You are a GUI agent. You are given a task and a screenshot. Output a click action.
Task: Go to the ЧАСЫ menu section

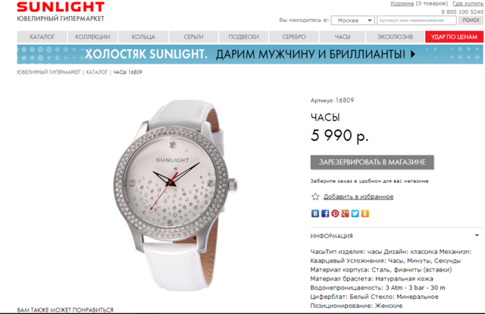[x=342, y=37]
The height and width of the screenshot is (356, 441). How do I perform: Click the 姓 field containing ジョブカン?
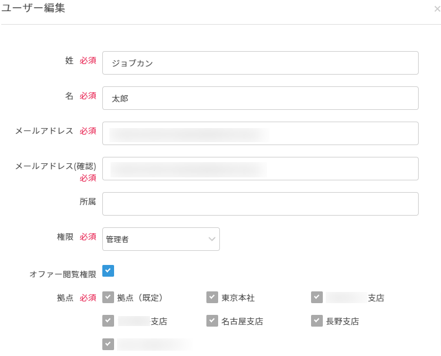(x=260, y=63)
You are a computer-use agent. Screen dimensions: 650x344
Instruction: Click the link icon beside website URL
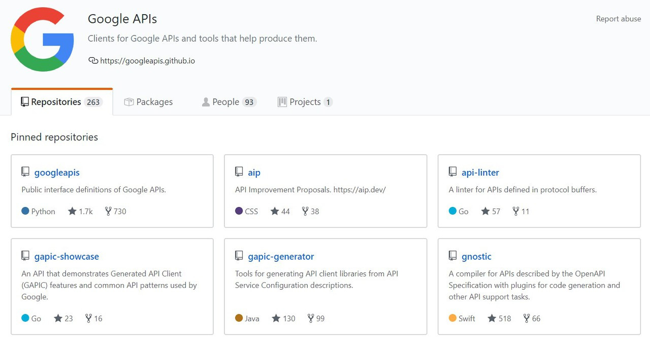pyautogui.click(x=93, y=60)
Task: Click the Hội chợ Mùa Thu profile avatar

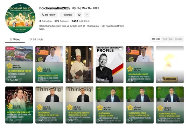Action: [x=20, y=18]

Work task> Your answer should be every line above that contains the word "agent".

Output of the task>
You are a GUI agent. You are given a task and a screenshot. Output a click action.
You are a computer-use agent. Screen dimensions: 650x344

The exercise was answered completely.